INTRODUCTION – Dynamic Database Design
The main objective of the advanced training is to expand the knowledge about database systems in-depth, covering core subjects like data marts, data lakes, data warehouses, and ETL procedures. While finding out some complications related to the study of these systems, learners will also be able to see how each actually contributes to the common infrastructure in which data is stored and retrieved in an organization’s business intelligence. The course is designed to help widen the boundaries of knowledge beyond the simplest basic understandings, advancing their perspectives on the strategic use of data structures for better optimization of performance and more efficient decision making.
Among the five critical parameters affecting the performance of databases, workload, throughput, resources, optimization, and contention are at the heart of this course. It will equip participants with all the abilities they need to evaluate and troubleshoot database systems and perform optimization by taking these parameters into consideration. BI professionals who want to make their data infrastructure more efficient and responsive need to understand how these components work together.
Learning Outcomes:
- Explore the various ways in which one can build an ETL process that will be efficient and fit the organizational stakeholders’ needs.
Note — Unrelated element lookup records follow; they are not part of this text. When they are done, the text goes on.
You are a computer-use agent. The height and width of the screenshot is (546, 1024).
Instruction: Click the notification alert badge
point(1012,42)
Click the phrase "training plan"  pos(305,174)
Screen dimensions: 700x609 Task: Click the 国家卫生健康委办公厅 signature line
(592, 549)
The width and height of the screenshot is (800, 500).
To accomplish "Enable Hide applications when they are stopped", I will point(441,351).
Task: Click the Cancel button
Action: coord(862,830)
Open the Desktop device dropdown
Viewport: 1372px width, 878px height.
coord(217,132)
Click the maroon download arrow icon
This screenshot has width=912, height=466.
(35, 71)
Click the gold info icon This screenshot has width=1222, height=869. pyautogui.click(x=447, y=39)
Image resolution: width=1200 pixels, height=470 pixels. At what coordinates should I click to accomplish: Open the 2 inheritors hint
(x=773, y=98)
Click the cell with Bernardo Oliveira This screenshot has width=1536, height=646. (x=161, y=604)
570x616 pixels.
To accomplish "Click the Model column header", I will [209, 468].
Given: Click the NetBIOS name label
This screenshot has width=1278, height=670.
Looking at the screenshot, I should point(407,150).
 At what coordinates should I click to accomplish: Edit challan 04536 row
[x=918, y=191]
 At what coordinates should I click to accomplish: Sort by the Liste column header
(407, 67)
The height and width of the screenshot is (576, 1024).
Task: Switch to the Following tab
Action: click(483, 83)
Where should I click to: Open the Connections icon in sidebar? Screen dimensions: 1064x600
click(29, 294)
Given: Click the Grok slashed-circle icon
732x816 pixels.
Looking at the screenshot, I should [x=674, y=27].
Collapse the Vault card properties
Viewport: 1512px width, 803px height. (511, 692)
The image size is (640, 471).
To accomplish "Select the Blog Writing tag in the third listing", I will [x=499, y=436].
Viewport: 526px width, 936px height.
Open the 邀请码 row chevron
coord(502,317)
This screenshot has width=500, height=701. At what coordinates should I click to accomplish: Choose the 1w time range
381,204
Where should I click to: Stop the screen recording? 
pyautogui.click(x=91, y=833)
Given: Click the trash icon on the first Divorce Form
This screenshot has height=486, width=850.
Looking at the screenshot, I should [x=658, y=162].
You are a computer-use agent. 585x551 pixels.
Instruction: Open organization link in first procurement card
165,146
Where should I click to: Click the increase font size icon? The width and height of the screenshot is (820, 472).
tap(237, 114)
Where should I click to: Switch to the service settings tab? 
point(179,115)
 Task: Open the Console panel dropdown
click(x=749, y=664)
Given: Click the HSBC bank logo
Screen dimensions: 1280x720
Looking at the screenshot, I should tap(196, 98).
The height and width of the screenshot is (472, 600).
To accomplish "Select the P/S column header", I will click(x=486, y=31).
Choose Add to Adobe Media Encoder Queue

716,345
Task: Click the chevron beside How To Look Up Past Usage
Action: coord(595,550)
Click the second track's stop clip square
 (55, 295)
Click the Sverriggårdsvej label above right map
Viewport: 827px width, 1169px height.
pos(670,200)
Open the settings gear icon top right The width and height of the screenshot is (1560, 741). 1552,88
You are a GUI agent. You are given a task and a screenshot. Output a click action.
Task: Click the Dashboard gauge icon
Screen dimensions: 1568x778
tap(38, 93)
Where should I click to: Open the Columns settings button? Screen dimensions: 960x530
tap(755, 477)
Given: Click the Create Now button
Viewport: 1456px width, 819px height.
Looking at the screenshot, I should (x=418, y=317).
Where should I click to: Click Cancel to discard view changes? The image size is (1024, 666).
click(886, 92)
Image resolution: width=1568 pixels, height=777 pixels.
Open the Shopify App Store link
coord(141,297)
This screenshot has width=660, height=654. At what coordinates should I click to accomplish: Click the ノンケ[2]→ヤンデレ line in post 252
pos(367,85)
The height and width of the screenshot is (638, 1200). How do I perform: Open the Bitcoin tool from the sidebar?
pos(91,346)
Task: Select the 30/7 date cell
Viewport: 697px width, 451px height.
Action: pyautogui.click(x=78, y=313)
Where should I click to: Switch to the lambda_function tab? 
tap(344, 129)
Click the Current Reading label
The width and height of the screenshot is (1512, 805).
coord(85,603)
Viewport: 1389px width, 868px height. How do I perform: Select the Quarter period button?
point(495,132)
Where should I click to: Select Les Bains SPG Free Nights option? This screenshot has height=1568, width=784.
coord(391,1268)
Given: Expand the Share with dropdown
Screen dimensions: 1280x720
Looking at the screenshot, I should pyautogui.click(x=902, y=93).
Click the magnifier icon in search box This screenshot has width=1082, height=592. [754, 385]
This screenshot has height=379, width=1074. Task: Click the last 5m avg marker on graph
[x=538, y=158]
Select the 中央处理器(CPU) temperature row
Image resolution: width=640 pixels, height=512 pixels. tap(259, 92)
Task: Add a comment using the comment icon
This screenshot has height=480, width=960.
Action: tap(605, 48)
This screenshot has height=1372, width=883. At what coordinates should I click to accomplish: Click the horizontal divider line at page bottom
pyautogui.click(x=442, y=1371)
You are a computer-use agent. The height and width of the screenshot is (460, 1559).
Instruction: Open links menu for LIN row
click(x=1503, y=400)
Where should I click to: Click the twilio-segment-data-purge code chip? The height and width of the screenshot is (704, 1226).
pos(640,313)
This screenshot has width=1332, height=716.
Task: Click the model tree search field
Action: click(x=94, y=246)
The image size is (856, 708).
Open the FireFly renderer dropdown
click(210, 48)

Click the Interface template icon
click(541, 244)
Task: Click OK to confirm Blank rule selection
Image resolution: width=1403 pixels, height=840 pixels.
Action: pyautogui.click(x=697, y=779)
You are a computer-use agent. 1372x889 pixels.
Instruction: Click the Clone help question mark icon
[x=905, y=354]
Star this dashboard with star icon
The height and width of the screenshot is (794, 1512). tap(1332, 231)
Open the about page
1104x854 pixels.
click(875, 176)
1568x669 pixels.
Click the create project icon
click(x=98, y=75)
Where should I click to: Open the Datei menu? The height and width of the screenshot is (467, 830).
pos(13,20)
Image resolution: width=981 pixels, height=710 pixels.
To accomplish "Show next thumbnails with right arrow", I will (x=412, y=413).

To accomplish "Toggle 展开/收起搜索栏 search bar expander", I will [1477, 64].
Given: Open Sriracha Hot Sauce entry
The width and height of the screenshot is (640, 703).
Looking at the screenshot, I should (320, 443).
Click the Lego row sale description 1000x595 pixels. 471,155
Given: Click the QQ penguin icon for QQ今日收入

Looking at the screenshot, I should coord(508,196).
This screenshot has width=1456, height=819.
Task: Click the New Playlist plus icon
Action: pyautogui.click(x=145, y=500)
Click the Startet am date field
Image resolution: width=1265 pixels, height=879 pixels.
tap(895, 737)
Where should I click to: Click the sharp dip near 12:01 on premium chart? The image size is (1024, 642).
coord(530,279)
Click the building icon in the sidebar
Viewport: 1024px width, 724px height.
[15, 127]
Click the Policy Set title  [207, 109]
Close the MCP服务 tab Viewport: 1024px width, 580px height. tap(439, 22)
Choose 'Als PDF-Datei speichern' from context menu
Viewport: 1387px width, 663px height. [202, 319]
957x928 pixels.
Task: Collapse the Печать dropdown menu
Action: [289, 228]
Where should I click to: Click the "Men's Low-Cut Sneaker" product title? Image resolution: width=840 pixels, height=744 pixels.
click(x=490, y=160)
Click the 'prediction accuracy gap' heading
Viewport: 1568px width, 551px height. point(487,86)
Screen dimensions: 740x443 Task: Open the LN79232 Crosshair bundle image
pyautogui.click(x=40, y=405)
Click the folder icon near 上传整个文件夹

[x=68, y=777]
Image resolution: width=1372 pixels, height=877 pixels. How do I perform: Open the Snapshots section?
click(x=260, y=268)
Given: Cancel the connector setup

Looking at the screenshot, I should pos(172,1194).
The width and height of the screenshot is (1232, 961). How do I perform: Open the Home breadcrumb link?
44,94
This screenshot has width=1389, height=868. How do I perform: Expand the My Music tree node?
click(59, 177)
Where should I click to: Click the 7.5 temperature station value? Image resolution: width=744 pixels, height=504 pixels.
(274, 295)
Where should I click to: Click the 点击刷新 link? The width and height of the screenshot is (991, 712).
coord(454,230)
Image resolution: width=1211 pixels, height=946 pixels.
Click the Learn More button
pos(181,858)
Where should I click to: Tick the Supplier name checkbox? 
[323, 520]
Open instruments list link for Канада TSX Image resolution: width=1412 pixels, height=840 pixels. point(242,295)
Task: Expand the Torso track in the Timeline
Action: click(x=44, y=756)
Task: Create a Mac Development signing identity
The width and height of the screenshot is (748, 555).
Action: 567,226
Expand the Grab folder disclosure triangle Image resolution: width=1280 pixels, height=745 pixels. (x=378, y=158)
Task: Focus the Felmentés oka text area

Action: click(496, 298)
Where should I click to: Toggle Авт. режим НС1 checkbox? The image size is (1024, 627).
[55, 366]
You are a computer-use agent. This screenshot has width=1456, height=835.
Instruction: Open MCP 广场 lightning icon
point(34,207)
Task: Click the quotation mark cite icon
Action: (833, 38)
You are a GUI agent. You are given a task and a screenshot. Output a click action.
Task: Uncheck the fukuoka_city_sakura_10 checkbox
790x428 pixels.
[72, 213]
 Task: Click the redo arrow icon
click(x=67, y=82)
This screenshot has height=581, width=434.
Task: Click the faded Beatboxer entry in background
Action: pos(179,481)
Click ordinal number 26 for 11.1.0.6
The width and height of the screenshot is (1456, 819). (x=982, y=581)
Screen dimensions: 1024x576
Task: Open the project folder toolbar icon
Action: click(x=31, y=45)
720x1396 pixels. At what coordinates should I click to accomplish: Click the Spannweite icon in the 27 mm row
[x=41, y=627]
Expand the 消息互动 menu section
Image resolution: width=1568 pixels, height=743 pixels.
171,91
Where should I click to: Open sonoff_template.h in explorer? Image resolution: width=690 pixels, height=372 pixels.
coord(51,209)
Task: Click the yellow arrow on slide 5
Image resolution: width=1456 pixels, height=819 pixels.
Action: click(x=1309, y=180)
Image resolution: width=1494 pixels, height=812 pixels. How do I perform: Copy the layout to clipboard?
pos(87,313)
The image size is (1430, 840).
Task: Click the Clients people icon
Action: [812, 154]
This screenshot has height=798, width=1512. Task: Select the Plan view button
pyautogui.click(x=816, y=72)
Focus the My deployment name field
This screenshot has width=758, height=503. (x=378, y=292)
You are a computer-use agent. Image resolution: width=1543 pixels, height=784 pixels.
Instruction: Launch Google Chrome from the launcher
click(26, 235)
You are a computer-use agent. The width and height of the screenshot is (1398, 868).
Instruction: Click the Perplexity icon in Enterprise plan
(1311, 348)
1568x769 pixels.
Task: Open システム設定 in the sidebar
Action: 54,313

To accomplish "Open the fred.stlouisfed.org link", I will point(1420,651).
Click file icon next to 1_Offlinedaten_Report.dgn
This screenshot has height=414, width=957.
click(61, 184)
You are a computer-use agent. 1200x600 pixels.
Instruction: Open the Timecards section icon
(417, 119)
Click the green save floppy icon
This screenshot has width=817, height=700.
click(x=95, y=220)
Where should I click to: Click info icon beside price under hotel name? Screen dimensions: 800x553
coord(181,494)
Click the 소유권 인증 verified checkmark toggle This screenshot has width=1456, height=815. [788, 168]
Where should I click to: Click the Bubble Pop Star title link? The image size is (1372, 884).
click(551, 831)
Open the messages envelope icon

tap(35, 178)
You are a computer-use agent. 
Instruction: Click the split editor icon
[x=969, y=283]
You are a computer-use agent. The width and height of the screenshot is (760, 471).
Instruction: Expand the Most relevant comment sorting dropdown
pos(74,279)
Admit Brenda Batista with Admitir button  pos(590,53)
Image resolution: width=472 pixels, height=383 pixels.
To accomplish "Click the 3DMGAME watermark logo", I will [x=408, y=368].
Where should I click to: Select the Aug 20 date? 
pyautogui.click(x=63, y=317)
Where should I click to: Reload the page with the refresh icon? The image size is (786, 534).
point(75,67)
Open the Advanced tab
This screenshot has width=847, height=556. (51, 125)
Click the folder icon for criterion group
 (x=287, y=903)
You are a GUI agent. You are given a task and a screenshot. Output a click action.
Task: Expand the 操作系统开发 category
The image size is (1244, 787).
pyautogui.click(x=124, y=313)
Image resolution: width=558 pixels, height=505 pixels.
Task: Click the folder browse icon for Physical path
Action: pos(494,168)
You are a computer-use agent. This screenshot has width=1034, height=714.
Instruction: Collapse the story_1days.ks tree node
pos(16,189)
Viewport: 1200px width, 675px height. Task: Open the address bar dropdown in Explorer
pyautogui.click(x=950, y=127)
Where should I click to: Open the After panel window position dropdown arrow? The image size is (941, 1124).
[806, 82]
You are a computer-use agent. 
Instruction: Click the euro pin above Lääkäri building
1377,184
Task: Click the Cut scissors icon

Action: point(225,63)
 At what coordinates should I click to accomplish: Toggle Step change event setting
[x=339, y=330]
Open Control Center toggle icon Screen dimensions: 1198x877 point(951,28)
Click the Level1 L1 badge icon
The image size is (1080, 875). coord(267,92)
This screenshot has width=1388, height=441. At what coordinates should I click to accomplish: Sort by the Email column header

- Understand different data storage and extraction processes and tools (for example Extract: Stitch/Segment/Fivetran, Transform: DBT/Airflow/Looker).
- Explain the process optimization while creating new tables.
- Identify places where new tables can be introduced in the data pipeline.
- Understand the varied aspects of different databases, for example OLAP vs. OLTP, columnar vs. relational, and distributed vs. single-homed databases.
- Understand database performance and optimization.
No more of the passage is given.